BRANO SCELTO:
+ + + + +

Mi ricordo quando ho iniziato a scrivere, ero tanto diverso, un'altra persona, ma in fondo io sono sempre io e mi piace comunque postare qua. Mi ricordo passati amori, miei e non miei, storie raccontate dal mio punto di vista che poi col tempo si sono chiarite e a ripensarci adesso mi spunta il sorriso su questo viso barbuto, quel piacere dovuto allo scorrere del tempo, la marachella del bambino che fa tanto ridere i grandi. E così ci rido sopra. Rido sulle ragazze amate, rido sui discorsi pseudofilosofici adolescenziali e rido ancor di più a pensare che a diciannove anni non mi ricordo se adolescenziali si scrive con o senza i.
Mi ricordo di quella che ho amato alle medie, e poi rido perché pensavo davvero fosse amore.
Mi ricordo anche tutto quello che ho fatto. Cazzo, realizzo adesso che io ho fatto davvero tanti sport. Ne ho provati almeno 5-6, e ricordo anche che non me ne è mai piaciuto nessuno perché io odiavo i mister, magari il gioco in se mi divertiva e mi diverte ancora, ma capisco che io non riesco a dire "sissignore" senza farmi girare le palle, ed è per questo che forse ora faccio palestra solo la mattina quando non c'è l'allenatore ed è per lo stesso motivo che non farei mai il militare, oltre al piccolo dettaglio che non mi piace uccidere la gente.
Mi ricordo di quanto tempo ho passato a perfezionare i miei intercalari, e sorrido quando penso alle parole "piccolo dettaglio", forse perché ho preso il tono da mio padre, non so, forse è così forse no, però mi piace dirlo e mi piace farlo divertendo.
Mi piace divertirmi ma anche far divertire, diavolo, che mondo sarebbe (senza nutella) se nessuno facesse spuntare un pò di sorrisi sulle facce degli altri (questa me la ricordo, facce è senza i) e mi ricordo di quanto tempo ho aspettato prima di avere un tono di voce che non fosse troppo da ragazzino e che mi permettesse di non sembrare un idiota quando parlavo con sarcasmo e ironia.

+ + + + +

MATERIALE RACCOLTO:
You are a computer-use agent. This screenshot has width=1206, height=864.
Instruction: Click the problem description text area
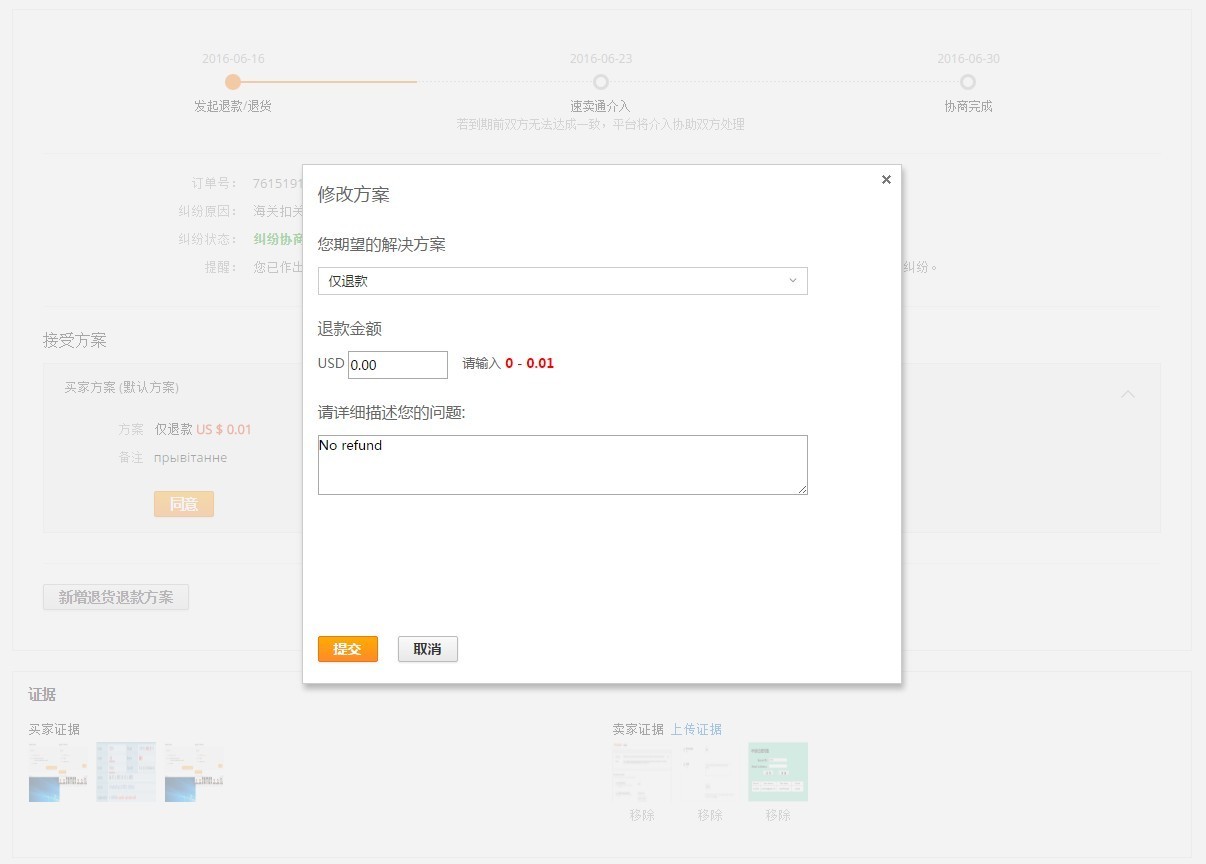[563, 464]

+ + + + +

ESERCIZIO PROPOSTO: Elenca tutto ciò che nel brano viene indicato subito dopo la parola «rido» come oggetto o motivo della risata di chi scrive.

LA SOLUZIONE:
- Le ragazze amate
- I discorsi pseudofilosofici adolescenziali
- Il pensiero di non ricordare, a diciannove anni, se «adolescenziali» si scrive con o senza i
- L'aver pensato davvero che fosse amore quello per la ragazza amata alle medie